LightGBM
LightGBM copied to clipboard
Median wrongly computed
import numpy as np
import lightgbm as lgb
from sklearn.model_selection import train_test_split
from sklearn.metrics import mean_absolute_error
import pandas as pd
data = {"X": [1, 2, 3, 4, 5],
"Y": [1, 2, 3, 4, 100]}
df = pd.DataFrame(data)
X_train, y_train = df[["X"]], df["Y"]
# Create a LightGBM dataset from the training data
train_data = lgb.Dataset(X_train, label=y_train)

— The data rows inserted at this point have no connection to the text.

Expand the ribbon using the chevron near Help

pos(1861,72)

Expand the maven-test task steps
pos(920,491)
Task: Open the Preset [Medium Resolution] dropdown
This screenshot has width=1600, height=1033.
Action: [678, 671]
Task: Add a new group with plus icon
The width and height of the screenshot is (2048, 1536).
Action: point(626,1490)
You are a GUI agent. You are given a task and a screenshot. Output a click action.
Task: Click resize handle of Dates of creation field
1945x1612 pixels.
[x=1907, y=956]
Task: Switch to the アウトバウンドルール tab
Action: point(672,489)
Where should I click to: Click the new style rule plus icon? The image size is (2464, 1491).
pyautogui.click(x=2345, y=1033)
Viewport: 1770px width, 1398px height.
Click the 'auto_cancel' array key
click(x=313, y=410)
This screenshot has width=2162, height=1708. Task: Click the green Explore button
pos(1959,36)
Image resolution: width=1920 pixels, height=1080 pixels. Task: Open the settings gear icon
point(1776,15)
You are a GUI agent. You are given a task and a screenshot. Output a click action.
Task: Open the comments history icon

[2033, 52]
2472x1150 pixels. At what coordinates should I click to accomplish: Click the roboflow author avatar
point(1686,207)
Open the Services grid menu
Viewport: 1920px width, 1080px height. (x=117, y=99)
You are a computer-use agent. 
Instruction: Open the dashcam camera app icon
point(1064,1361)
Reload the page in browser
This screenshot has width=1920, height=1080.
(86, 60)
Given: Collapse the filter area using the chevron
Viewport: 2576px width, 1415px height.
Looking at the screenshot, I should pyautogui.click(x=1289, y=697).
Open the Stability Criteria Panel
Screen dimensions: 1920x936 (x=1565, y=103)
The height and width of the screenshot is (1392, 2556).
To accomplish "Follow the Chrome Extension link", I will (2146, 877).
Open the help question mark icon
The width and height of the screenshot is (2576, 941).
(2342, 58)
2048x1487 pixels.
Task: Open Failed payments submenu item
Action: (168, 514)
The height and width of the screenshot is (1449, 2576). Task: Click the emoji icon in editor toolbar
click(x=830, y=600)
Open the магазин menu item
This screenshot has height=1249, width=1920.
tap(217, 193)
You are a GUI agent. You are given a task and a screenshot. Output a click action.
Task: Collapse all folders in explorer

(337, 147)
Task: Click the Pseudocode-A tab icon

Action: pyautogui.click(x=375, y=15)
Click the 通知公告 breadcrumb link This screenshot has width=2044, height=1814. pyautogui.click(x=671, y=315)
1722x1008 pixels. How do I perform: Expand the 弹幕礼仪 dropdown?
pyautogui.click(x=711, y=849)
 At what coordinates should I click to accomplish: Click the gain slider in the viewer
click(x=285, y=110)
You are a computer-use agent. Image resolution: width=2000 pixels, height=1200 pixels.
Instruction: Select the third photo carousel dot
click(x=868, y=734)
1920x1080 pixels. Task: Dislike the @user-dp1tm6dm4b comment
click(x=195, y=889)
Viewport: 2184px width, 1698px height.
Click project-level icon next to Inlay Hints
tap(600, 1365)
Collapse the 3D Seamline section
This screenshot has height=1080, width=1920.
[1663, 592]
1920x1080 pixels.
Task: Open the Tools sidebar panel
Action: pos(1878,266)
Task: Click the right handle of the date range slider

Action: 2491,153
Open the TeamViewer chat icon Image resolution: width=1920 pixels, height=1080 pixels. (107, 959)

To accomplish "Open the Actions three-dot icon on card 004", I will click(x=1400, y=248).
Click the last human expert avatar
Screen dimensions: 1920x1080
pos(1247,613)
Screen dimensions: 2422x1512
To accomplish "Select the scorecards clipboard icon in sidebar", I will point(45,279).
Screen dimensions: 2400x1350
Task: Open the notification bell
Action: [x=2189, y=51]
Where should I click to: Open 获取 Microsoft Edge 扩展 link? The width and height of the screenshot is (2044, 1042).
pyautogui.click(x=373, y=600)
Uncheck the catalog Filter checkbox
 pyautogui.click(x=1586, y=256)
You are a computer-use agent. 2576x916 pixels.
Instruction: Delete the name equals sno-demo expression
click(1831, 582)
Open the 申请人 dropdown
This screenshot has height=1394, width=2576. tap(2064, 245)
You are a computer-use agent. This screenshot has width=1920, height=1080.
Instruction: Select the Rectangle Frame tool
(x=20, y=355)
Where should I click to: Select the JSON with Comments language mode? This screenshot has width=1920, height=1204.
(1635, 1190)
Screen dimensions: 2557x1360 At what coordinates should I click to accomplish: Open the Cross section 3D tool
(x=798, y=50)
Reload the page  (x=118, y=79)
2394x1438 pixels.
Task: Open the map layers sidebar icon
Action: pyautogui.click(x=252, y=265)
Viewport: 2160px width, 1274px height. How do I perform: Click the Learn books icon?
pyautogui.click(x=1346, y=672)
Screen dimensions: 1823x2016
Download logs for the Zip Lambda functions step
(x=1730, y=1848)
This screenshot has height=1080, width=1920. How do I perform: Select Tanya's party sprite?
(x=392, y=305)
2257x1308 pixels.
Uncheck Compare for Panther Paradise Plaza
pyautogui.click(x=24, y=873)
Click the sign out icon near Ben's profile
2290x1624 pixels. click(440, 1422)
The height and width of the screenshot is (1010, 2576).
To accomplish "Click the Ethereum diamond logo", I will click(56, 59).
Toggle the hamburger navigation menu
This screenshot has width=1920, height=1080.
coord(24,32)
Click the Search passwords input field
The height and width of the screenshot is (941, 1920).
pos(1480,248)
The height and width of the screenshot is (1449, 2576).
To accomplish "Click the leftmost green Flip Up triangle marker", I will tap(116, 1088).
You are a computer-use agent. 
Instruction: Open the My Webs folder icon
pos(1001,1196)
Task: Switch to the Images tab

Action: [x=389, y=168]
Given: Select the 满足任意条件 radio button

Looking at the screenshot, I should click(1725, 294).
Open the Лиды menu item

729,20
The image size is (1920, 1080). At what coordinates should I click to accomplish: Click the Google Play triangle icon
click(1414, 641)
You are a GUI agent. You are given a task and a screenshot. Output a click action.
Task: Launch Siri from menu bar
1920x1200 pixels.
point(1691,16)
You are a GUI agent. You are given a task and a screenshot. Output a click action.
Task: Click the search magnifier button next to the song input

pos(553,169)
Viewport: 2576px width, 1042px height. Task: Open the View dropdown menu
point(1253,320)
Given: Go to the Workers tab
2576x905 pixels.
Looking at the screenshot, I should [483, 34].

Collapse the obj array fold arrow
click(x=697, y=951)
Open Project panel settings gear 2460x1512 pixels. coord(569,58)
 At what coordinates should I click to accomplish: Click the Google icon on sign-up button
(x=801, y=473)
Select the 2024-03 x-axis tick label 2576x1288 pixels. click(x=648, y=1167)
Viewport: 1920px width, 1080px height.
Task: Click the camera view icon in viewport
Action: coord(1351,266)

# Set the parameters for the LightGBM model
params = {
'boosting_type': 'gbdt',
'objective': 'regression_l1', # Use MAE for the objective
'metric': 'mae',
'num_leaves': 2,
'min_data_in_leaf': 10, # Set the minimum number of samples per leaf to 10
'learning_rate': 1,
'feature_fraction':1.0,
'num_iterations': 1, # Only use one tree
}
# Train the LightGBM model
model = lgb.train(params, train_data)
# Make predictions on the test data
y_pred = model.predict(X_train)
# Output the predictions
print("Predictions:")
print(y_pred)
Given the above codes, the tree won't split because there is not enough data, so it should output the median (3). However, the output is:
[LightGBM] [Warning] There are no meaningful features, as all feature values are constant.
[LightGBM] [Info] Total Bins 0
[LightGBM] [Info] Number of data points in the train set: 5, number of used features: 0
[LightGBM] [Info] Start training from score 3.500000
[LightGBM] [Warning] Stopped training because there are no more leaves that meet the split requirements
Predictions:
[3.5 3.5 3.5 3.5 3.5]
I find the issue. It's this line:
https://github.com/microsoft/LightGBM/blob/ac37bf8a1dcc981dedadd9943e338e10ec072c01/src/objective/regression_objective.hpp#L27
Given cnt_data = 5, and alpha = 0.5, the pos of median should be 2. but it gives 2.5.
The correct formula should be:
const double float_pos = static_cast<double>(cnt_data - 1) * alpha;
Is this intentionally or is it a bug?